Tudo o que fizermos para os nossos pais na velhice deles, será pouco. Pois, diante do que eles para nós fizeram, sempre parecerá pouco. Isso não é uma dívida moral, é ética e humana, aliás, uma dádiva, a oportunidade de nós e eles nos reencontrarmos e de que as questões pretéritas, muitas vezes, mal digeridas, possam ser postas à limpo, ou apenas o silêncio de uma reconciliação sem dor, sem mágoas e pesares.
Meus pais, Pedro e Fátima, foram e são criaturas humanas cheias de valores e de defeitos, que pelo nosso amor, não julgamos as falhas, procuramos aprender suas imensas qualidades, ainda que cada um de nós foi/é a somas deles. Aprendemos cedo a termos autonomia de vida e propósitos, criados nos duros anos 70/80.
A lição reta de que só os estudos poderiam nos transformar em algo melhor do que eles foram, mas havia a opção de que não querer estudar, o caminho era a labuta. Dentro das condições deles, nos criamos e todos e todas, no mínimo tivemos a oportunidade de cursamos uma universidade, alguns logo após o ensino médio, outros mais tarde, com certo orgulho, eles valorizaram nossas conquistas, como deles, e o que foi, efetivamente.
Meu pai partiu há cinco anos e meio, para nós uma dura perda, para nossa mãe muito mais.
O dedicado e delicado amor ao velho era algo comovente, uma bela relação de amor e paixão, de tolerância e admiração pela forma cativante que ele tinha com as pessoas. O contador de causos, o avô que foi maior do que o pai, o companheiro de longa jornada e batalhas e vitórias, mas que juntos enfrentavam as derrotas, sem perder o amor.
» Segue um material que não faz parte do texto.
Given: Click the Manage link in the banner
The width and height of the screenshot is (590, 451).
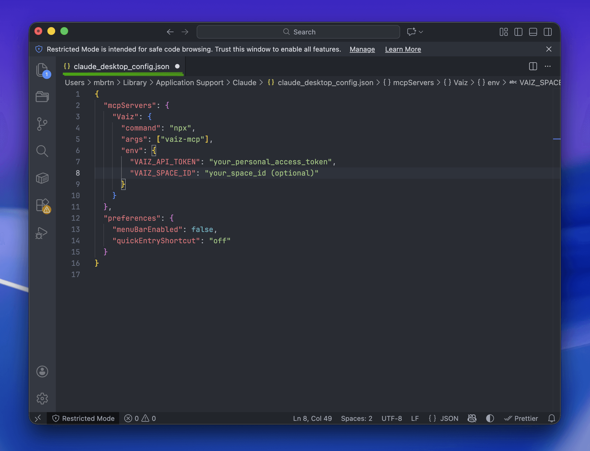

O peso da partida do meu velho é muito maior sobre minha mãe, a difícil aceitação, a adaptação sem ele, a forma de preservar sua figura, o dormir com o retrato dele, as cartas que lhe escrevia (eu lhe dizendo, mande whatsapp). A ausência e o avançar da idade, ela fará 80 anos em julho, tem seu preço, suas dores e carências.
Morar longe dela, há mais de 32 anos, tem sempre um sentimento negativo, por não estar presente nesses momentos difíceis que ela vive, as dores da alma, que viram dores reais ou imaginária pelo corpo e mente, a longa pandemia que impede a vida social, os encontros, as confraternizações e as visitas costumeiras de parentes e amigos.
Estar com ela nesses tempos é uma realização, bem pequena, nada comparável aos irmãos que a circundam e se dedicam para ela, mas é prazeroso fazer o mingau, o mesmo que ela fez para nós, agora fazemos para ela. As massagens para aliviar as tais dores, contar histórias, rememorar tem o efeito das cantigas que um dia ouvimos quando crianças.
O choro dela é nosso choro que ecoa do passado.
A dialética da natureza vai se completando, voltamos de onde viemos, em estágios superiores de dores e consciência, mas podemos realizar nossa missão humana, cuidar e amar os mais vulneráveis, crianças e idosos.
Obrigado, mãezinha.
Linda e emocionante, meu amigo, essa crônica da vida madura. Uma serenidade que vem com o tempo, com o acalentar dos sentimentos. Uma lição de vida a partir do gesto mais simples, o mais significativo do que é humano, demasiado humano.
Uma belíssima e emocionante crônica.